The reality is, I am at a loss within this loss. I think that I have been trying navigate grief “properly” but haven’t given myself any room to mourn. That said, I’m for sure guilty of having said, “oh yeah my mum died, but all mums die so I’m fine, really.” I am not fine. I will never be fine. I’m starting to come to terms with fine is a way to describe hair which is thin, or the edge of something. It’s not thick enough to encompass whatever this is.

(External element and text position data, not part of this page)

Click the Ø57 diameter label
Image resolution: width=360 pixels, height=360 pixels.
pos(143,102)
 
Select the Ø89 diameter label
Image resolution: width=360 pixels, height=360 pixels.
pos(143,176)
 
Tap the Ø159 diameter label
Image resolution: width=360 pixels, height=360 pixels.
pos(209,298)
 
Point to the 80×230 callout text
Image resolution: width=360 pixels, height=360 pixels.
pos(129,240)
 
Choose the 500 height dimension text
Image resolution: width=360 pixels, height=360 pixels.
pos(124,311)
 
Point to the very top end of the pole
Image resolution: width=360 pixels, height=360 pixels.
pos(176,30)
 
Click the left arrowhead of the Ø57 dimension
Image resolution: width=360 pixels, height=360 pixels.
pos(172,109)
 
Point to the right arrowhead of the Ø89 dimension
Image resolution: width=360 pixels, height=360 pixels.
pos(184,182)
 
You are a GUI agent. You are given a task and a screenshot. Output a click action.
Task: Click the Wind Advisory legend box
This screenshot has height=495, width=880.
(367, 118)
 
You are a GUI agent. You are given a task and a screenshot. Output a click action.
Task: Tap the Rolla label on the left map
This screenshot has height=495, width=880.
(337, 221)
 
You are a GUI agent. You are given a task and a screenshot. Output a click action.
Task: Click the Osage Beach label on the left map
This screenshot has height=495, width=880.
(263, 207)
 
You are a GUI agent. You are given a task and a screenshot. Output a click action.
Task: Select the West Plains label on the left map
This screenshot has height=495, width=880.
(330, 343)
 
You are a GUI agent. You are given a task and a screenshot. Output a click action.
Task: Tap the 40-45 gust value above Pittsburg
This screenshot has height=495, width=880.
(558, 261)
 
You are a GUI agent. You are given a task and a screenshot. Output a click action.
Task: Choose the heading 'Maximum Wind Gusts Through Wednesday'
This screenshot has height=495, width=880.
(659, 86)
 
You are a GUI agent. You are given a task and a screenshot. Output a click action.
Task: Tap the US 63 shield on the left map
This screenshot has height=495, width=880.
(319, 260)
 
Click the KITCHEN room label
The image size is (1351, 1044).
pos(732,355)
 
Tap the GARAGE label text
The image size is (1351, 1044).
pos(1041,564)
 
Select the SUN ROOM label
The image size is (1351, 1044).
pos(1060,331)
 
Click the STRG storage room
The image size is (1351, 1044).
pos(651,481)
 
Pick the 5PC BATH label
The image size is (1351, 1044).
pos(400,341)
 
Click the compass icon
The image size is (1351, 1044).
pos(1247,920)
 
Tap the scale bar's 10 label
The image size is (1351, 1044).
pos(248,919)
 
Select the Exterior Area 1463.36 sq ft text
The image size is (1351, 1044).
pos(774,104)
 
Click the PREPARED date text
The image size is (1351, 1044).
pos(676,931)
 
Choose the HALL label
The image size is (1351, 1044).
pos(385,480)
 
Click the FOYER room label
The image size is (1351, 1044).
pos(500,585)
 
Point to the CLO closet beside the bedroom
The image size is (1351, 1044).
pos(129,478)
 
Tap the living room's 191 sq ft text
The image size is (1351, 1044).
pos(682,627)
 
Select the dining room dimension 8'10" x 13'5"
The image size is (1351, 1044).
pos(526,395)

There was barely enough time to deal with the reality of the thing before the thing was upon us, and while I don’t think anyone can every really be “prepared”, I took on this sort of, be practical now, and be sad/mourn later. Except that grief is liquid and finds a way into the spaces that one didn’t know existed. Like holes in the roof which only make themselves known when it rains. You’d love to fix them, but on good days, the holes aren’t so apparent. Unless one plans to blanket a tarp over the whole damn thing, which my dad tried with our actual roof and it did not work all that well, sometimes it’s necessary to dig down a bit, and fix it properly. But how does one do that when trying to navigate a society where openly discussing death and grief, and even having days where you give yourself permission to do “nothing” are not really given space? Capitalism doesn’t care about your feelings!!! Plus, I’m kind of British so stiff upper lip and all that? But I’m also kind of Irish so sing a bit, wail a bunch, and drink a lot? There has to be a happy medium here somewhere.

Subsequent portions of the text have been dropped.